## Exercise data

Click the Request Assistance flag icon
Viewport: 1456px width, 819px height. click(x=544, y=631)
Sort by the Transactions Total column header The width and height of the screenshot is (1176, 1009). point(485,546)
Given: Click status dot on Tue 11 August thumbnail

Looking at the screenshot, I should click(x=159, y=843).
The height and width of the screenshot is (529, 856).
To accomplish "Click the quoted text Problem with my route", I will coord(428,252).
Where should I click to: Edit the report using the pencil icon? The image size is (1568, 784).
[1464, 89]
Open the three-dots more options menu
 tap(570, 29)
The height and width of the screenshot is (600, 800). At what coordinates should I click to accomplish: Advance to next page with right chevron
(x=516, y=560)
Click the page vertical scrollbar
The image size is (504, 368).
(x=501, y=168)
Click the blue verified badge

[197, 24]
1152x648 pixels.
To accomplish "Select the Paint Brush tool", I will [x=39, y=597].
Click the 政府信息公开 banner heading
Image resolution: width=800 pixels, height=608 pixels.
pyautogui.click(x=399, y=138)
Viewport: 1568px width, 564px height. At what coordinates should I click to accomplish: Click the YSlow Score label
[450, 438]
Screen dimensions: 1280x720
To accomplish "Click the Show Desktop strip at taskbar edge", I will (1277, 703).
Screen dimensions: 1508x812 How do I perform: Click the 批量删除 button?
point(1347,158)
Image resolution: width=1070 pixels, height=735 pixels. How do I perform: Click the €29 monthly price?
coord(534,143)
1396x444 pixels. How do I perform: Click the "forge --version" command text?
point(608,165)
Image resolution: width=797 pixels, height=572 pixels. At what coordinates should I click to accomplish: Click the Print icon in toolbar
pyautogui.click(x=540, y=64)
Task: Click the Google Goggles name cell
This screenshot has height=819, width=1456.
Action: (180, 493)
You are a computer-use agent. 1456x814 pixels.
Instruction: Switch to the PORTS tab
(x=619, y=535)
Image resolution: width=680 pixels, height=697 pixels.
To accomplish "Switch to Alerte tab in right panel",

## Exercise
Please revise all of the rows above, replacing every "icon" with "symbol" and leaving everything else unchanged.

## Answer below
Click the Request Assistance flag symbol
Viewport: 1456px width, 819px height. click(x=544, y=631)
Sort by the Transactions Total column header The width and height of the screenshot is (1176, 1009). point(485,546)
Given: Click status dot on Tue 11 August thumbnail

Looking at the screenshot, I should click(x=159, y=843).
The height and width of the screenshot is (529, 856).
To accomplish "Click the quoted text Problem with my route", I will coord(428,252).
Where should I click to: Edit the report using the pencil symbol? The image size is (1568, 784).
[1464, 89]
Open the three-dots more options menu
 tap(570, 29)
The height and width of the screenshot is (600, 800). At what coordinates should I click to accomplish: Advance to next page with right chevron
(x=516, y=560)
Click the page vertical scrollbar
The image size is (504, 368).
(x=501, y=168)
Click the blue verified badge

[197, 24]
1152x648 pixels.
To accomplish "Select the Paint Brush tool", I will [x=39, y=597].
Click the 政府信息公开 banner heading
Image resolution: width=800 pixels, height=608 pixels.
pyautogui.click(x=399, y=138)
Viewport: 1568px width, 564px height. At what coordinates should I click to accomplish: Click the YSlow Score label
[450, 438]
Screen dimensions: 1280x720
To accomplish "Click the Show Desktop strip at taskbar edge", I will (1277, 703).
Screen dimensions: 1508x812 How do I perform: Click the 批量删除 button?
point(1347,158)
Image resolution: width=1070 pixels, height=735 pixels. How do I perform: Click the €29 monthly price?
coord(534,143)
1396x444 pixels. How do I perform: Click the "forge --version" command text?
point(608,165)
Image resolution: width=797 pixels, height=572 pixels. At what coordinates should I click to accomplish: Click the Print symbol in toolbar
pyautogui.click(x=540, y=64)
Task: Click the Google Goggles name cell
This screenshot has height=819, width=1456.
Action: (180, 493)
You are a computer-use agent. 1456x814 pixels.
Instruction: Switch to the PORTS tab
(x=619, y=535)
Image resolution: width=680 pixels, height=697 pixels.
To accomplish "Switch to Alerte tab in right panel",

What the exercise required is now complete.